Activity - All entries below are to be set down again exactly as given.

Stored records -
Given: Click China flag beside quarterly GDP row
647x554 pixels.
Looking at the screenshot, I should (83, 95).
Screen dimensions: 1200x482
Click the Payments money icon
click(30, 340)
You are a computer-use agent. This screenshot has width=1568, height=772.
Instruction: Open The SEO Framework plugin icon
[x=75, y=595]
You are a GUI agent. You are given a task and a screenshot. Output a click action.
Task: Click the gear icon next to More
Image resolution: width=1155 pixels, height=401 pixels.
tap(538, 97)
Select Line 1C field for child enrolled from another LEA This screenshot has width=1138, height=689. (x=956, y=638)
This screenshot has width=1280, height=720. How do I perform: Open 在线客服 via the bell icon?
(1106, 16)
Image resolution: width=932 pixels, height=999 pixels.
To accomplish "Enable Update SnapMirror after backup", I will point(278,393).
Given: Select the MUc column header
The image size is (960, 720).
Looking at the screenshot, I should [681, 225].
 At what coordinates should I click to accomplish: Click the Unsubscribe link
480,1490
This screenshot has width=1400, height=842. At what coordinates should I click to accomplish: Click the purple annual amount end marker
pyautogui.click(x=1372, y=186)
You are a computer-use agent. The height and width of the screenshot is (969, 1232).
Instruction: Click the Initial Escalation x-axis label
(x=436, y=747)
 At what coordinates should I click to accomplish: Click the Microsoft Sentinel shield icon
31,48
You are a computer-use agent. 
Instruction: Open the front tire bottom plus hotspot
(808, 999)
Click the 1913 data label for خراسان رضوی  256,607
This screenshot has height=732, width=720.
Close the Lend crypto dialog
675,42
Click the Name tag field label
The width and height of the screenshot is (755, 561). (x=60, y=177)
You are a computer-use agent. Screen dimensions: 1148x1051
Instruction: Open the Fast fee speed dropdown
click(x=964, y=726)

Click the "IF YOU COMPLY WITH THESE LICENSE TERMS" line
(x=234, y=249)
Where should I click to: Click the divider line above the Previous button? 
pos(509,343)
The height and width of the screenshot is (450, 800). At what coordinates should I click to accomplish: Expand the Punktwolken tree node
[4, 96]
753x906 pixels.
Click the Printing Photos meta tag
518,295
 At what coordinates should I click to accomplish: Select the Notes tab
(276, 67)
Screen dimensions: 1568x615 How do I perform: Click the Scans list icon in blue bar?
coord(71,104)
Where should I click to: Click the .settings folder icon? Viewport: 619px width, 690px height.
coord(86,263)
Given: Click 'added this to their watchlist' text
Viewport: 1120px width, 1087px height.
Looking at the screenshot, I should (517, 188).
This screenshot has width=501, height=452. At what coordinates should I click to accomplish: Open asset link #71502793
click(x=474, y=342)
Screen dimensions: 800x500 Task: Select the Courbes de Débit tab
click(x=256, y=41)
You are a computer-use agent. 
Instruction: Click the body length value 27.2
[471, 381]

Result -
Given: Click China flag beside quarterly GDP row
647x554 pixels.
Looking at the screenshot, I should (83, 95).
Screen dimensions: 1200x482
Click the Payments money icon
click(30, 340)
You are a computer-use agent. This screenshot has width=1568, height=772.
Instruction: Open The SEO Framework plugin icon
[x=75, y=595]
You are a GUI agent. You are given a task and a screenshot. Output a click action.
Task: Click the gear icon next to More
Image resolution: width=1155 pixels, height=401 pixels.
tap(538, 97)
Select Line 1C field for child enrolled from another LEA This screenshot has width=1138, height=689. (x=956, y=638)
This screenshot has width=1280, height=720. How do I perform: Open 在线客服 via the bell icon?
(1106, 16)
Image resolution: width=932 pixels, height=999 pixels.
To accomplish "Enable Update SnapMirror after backup", I will point(278,393).
Given: Select the MUc column header
The image size is (960, 720).
Looking at the screenshot, I should [681, 225].
 At what coordinates should I click to accomplish: Click the Unsubscribe link
480,1490
This screenshot has width=1400, height=842. At what coordinates should I click to accomplish: Click the purple annual amount end marker
pyautogui.click(x=1372, y=186)
You are a computer-use agent. The height and width of the screenshot is (969, 1232).
Instruction: Click the Initial Escalation x-axis label
(x=436, y=747)
 At what coordinates should I click to accomplish: Click the Microsoft Sentinel shield icon
31,48
You are a computer-use agent. 
Instruction: Open the front tire bottom plus hotspot
(808, 999)
Click the 1913 data label for خراسان رضوی  256,607
This screenshot has height=732, width=720.
Close the Lend crypto dialog
675,42
Click the Name tag field label
The width and height of the screenshot is (755, 561). (x=60, y=177)
You are a computer-use agent. Screen dimensions: 1148x1051
Instruction: Open the Fast fee speed dropdown
click(x=964, y=726)

Click the "IF YOU COMPLY WITH THESE LICENSE TERMS" line
(x=234, y=249)
Where should I click to: Click the divider line above the Previous button? 
pos(509,343)
The height and width of the screenshot is (450, 800). At what coordinates should I click to accomplish: Expand the Punktwolken tree node
[4, 96]
753x906 pixels.
Click the Printing Photos meta tag
518,295
 At what coordinates should I click to accomplish: Select the Notes tab
(276, 67)
Screen dimensions: 1568x615 How do I perform: Click the Scans list icon in blue bar?
coord(71,104)
Where should I click to: Click the .settings folder icon? Viewport: 619px width, 690px height.
coord(86,263)
Given: Click 'added this to their watchlist' text
Viewport: 1120px width, 1087px height.
Looking at the screenshot, I should (517, 188).
This screenshot has width=501, height=452. At what coordinates should I click to accomplish: Open asset link #71502793
click(x=474, y=342)
Screen dimensions: 800x500 Task: Select the Courbes de Débit tab
click(x=256, y=41)
You are a computer-use agent. 
Instruction: Click the body length value 27.2
[471, 381]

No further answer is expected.